*PROBLEM TO WORK ON*
Write out exactly the lines below that run from the one containing "The image size is (1270, 952)." through the one containing "Click the Temporarily", both included, with no other lines.

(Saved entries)

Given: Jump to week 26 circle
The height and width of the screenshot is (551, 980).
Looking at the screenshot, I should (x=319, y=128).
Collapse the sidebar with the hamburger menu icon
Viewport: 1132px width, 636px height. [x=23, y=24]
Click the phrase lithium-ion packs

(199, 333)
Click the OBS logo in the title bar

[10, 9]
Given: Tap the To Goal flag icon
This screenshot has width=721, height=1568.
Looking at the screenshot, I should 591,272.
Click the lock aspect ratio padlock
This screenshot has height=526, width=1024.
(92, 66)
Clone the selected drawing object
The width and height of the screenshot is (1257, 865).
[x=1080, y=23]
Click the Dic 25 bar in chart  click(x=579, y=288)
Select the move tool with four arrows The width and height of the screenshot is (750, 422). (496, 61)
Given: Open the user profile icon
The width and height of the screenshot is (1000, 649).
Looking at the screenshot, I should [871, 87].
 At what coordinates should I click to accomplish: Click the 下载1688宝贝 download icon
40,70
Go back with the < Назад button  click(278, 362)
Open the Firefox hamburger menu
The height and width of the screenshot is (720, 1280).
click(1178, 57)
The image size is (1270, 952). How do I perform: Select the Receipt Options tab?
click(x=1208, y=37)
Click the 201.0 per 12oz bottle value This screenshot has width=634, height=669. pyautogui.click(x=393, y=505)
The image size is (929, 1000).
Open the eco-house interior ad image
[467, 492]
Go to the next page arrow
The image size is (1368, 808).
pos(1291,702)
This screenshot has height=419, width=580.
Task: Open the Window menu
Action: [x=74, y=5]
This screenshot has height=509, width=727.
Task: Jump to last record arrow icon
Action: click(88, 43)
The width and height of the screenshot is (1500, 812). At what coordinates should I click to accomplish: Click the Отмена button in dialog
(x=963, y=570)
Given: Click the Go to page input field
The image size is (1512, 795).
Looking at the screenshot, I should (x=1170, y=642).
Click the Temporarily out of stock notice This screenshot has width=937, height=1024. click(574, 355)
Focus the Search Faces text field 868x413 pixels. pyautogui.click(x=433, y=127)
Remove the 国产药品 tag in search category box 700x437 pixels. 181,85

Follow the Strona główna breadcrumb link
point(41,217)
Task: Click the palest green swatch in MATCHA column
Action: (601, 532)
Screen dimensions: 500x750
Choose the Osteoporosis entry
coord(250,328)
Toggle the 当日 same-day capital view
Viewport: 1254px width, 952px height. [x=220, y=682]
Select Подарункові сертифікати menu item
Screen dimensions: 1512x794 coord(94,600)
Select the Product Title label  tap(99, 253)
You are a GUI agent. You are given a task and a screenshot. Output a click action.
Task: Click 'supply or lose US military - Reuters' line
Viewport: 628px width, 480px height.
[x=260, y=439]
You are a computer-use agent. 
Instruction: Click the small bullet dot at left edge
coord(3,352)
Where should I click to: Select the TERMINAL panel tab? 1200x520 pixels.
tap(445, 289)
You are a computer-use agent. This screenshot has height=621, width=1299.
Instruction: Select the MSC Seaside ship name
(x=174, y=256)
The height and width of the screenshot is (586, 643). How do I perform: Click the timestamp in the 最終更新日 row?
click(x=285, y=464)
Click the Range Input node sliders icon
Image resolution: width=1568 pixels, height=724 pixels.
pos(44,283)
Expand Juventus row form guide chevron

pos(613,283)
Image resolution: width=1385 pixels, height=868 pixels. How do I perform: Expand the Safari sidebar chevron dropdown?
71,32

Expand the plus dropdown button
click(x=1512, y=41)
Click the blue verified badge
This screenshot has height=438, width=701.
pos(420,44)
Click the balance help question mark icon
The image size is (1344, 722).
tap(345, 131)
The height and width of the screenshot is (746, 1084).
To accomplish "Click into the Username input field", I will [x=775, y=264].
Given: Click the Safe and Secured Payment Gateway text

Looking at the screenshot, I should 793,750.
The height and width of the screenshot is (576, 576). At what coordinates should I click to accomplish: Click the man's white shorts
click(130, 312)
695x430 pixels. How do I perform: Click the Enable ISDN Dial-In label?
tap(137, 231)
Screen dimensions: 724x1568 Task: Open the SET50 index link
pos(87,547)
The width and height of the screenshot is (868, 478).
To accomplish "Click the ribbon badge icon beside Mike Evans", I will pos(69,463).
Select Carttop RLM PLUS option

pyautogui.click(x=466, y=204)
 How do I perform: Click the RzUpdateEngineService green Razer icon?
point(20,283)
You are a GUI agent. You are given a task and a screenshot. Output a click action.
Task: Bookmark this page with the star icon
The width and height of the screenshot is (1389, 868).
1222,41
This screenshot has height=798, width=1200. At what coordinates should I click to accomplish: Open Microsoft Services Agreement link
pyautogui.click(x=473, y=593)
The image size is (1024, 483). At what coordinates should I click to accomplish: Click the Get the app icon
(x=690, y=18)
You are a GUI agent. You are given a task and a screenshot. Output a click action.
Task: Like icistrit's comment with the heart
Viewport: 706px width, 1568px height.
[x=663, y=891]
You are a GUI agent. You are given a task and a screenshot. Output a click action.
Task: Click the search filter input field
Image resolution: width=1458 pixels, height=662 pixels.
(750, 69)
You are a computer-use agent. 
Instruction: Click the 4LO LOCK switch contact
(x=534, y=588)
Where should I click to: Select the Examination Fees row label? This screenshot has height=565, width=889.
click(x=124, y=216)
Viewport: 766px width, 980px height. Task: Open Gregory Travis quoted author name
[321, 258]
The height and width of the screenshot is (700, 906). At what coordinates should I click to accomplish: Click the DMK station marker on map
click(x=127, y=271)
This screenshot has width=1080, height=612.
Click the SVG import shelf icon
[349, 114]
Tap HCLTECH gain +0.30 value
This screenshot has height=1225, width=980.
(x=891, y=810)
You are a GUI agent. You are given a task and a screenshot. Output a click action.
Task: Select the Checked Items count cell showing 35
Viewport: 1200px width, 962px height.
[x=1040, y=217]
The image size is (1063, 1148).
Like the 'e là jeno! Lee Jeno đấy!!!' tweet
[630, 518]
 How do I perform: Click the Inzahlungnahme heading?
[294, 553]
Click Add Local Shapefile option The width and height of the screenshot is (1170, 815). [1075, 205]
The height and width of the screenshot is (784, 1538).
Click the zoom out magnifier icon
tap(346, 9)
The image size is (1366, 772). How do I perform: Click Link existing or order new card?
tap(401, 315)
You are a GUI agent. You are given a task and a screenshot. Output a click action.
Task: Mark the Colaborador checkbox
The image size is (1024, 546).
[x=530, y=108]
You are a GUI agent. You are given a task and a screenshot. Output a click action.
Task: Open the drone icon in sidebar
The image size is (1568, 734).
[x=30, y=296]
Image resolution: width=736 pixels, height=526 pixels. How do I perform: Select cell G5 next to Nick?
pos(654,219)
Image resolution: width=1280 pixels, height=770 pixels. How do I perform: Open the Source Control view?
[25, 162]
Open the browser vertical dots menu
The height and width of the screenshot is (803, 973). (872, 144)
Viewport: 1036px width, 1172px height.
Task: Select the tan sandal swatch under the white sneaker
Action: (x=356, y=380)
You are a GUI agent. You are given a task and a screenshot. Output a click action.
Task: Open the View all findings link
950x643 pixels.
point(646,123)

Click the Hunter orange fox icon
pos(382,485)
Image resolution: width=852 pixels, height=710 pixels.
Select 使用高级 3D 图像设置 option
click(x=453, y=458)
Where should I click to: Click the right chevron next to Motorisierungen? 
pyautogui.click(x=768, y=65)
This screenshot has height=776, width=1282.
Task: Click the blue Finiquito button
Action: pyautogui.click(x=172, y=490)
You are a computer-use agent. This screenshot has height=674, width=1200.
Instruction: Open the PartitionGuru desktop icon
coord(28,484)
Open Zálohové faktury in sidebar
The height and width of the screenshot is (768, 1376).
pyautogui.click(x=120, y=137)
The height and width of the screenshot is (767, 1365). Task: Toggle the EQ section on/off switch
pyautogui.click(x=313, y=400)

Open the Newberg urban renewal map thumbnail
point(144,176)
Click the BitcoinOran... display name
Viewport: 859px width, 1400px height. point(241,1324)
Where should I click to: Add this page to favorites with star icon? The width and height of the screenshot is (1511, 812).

*WRITTEN RESPONSE*
The image size is (1270, 952). How do I perform: Select the Receipt Options tab?
click(x=1208, y=37)
Click the 201.0 per 12oz bottle value This screenshot has width=634, height=669. pyautogui.click(x=393, y=505)
The image size is (929, 1000).
Open the eco-house interior ad image
[467, 492]
Go to the next page arrow
The image size is (1368, 808).
pos(1291,702)
This screenshot has height=419, width=580.
Task: Open the Window menu
Action: [x=74, y=5]
This screenshot has height=509, width=727.
Task: Jump to last record arrow icon
Action: click(88, 43)
The width and height of the screenshot is (1500, 812). At what coordinates should I click to accomplish: Click the Отмена button in dialog
(x=963, y=570)
Given: Click the Go to page input field
The image size is (1512, 795).
Looking at the screenshot, I should (x=1170, y=642).
Click the Temporarily out of stock notice This screenshot has width=937, height=1024. click(574, 355)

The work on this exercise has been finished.